Abstract

To determine the incidence of overt diabetes in pregnancy (ODIP) among women with 50-g GCT results ≥ 200mg/dL and compare characteristics and pregnancy outcomes between women with and without gestational diabetes (GDM). A retrospective cohort study was conducted in 212 pregnant women whose 50-g GCT results ≥ 200mg/dL. ODIP was diagnosed from 75-g OGTT if fasting plasma glucose ≥ 126 and/or 2-h plasma glucose ≥ 200mg/dL. Various characteristics and pregnancy outcomes were compared between ODIP and those with and without GDM. Incidence of ODIP was 1.9% of all pregnant women and 23.6% of women with 50-g GCT ≥ 200mg/dL. Women with ODIP and GDM were more likely to be overweight or obese than those without GDM (52%, 39.6%, and 18.2%, p < 0.001).

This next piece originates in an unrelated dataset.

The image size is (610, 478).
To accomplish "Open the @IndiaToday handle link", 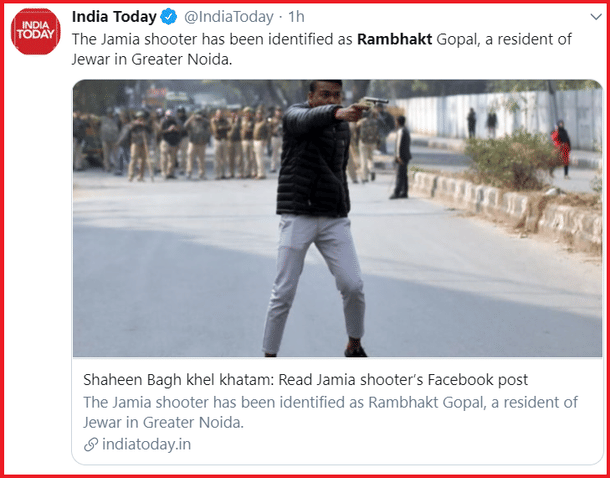I will [x=228, y=18].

Women with ODIP had significantly higher 50-g GCT results, lower gestational weight gain, and were less likely to deliver vaginally. Insulin therapy was significantly more common in women with ODIP compared to GDM (70.2% vs. 15.4%, p < 0.001). Rates of LGA, macrosomia, and other neonatal outcomes were comparable. BMI ≥ 25kg/m2 and 50-g GCT ≥ 240mg/dL independently increased the risk of any abnormal glucose tolerance [adjusted OR 3.22 (95% CI 1.55-6.70) and 2.28 (95% CI 1.14-4.58)] and ODIP [adjusted OR 9.43 (95% CI 2.15-41.38) and 6.36 (95% CI 2.85-14.18)], respectively. Incidence of ODIP was 23.6% of women with 50-g GCT ≥ 200mg/dL. BMI ≥ 25kg/m2 and 50-g GCT ≥ 240mg/dL independently increased the risk of GDM and ODIP. Neonatal complications were comparable between ODIP and those with and without GDM.